AFTER YEARS of taking a very conservative approach to the US Digital Millenium Copyright Act (DMCA), the US Library of Congress has issued a wave of rulings that all but turn the law on its head.
Every three years, the Library of Congress reviews its policy on the DMCA and releases its opinions about how it should be interpreted.
This time the Library allowed widespread circumvention of the CSS encryption on DVDs, under some conditions. And in an opinion that sails up the nose of Steve Jobs it has ruled that jailbreaking Iphones qualifies as "Fair Use". It also will let punters crack their legally purchased e-books in order to have them read aloud by computers.
The Register of Copyrights has allowed for digital restrictions management (DRM) circumvention for DVDs that are "lawfully made and used for educational uses by college and university professors and by college and university film and media studies students, documentary filmmaking, [and] noncommercial videos". Youtube, here we come.

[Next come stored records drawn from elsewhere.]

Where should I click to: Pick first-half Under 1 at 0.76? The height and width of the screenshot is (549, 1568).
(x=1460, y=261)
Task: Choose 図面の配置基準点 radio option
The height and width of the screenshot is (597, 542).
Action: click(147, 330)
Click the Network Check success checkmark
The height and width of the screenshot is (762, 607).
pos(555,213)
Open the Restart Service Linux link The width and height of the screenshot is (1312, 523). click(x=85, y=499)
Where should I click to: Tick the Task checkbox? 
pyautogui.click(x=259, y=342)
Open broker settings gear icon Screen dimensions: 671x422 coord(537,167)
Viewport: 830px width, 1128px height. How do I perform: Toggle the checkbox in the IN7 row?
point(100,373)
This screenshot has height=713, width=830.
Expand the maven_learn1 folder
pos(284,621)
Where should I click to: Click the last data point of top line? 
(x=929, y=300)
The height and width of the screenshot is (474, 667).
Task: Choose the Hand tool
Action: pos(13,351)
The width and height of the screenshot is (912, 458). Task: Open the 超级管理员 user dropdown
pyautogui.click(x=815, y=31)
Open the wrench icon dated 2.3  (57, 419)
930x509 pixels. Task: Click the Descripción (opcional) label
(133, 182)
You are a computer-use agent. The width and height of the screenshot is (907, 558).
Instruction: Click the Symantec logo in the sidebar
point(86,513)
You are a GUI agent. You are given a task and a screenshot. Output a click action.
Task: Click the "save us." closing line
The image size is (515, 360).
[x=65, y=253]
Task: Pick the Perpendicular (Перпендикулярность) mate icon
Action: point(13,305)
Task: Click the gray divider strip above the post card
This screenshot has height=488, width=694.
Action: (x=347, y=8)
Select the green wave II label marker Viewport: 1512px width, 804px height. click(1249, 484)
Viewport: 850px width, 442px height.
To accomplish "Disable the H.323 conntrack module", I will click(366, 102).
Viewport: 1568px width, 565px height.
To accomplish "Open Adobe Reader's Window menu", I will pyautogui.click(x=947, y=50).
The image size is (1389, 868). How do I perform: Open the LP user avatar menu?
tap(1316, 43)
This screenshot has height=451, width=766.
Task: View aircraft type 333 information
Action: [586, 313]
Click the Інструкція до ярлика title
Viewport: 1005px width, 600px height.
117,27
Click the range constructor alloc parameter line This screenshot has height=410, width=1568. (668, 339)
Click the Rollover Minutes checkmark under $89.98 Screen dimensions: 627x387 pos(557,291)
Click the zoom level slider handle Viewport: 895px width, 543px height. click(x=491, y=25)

It has decided to allow the use of jailbreaking software or firmware that is designed to "enable wireless telephone handsets to connect to a wireless telecommunications network". The condition is that the operator has to allow the jailbroken device to be connected to its network. However it does mean that jailbreaking mobile phones is completely legal. It might be interesting to see what happens with future attempts by Apple to prevent jailbroken handsets from accessing its services. We would think it illegal to block a legal right.
DRM on video games can be bypassed for the purpose of "good faith testing for, investigating, or correcting security flaws or vulnerabilities". So it is okay to hack video games if you are looking for flaws in the software.
You are also allowed to hack computer programs protected by dongles that prevent access due to malfunction or damage and which are obsolete.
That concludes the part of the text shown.